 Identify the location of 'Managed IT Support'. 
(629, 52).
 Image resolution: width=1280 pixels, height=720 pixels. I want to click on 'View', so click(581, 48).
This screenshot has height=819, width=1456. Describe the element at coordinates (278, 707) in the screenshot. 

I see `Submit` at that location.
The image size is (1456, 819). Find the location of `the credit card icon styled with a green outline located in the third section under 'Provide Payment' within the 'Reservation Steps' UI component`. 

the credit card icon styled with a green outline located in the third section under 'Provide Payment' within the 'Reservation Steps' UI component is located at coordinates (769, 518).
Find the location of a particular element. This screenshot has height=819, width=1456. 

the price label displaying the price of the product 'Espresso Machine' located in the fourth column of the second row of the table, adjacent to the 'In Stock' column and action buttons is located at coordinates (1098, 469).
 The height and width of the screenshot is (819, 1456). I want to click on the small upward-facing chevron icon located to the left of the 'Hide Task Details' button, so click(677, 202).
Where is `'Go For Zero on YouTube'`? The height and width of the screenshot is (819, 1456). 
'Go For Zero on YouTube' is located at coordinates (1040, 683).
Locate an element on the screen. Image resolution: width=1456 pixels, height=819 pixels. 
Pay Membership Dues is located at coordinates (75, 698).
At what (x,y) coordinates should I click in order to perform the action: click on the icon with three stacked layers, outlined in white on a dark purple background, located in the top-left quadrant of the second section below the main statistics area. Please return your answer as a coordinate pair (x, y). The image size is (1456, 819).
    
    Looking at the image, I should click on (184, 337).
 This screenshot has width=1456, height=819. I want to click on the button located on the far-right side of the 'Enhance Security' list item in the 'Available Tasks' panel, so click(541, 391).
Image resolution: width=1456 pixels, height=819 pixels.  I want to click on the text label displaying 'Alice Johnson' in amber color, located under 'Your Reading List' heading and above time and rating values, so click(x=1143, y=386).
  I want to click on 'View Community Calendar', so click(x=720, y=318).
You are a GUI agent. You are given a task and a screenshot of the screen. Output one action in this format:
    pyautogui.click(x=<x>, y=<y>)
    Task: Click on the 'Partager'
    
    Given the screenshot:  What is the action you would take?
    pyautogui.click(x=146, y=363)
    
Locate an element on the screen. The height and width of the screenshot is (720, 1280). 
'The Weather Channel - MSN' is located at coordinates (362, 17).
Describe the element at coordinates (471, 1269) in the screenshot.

### Instructions for the task
Print the items word for word, starting with the line that contains "Locate an element on the screen. The" and running through the last line of the items, both ends included.

### Finished task
Locate an element on the screen. The height and width of the screenshot is (720, 1280). 
'The Weather Channel - MSN' is located at coordinates (362, 17).
Describe the element at coordinates (471, 1269) in the screenshot.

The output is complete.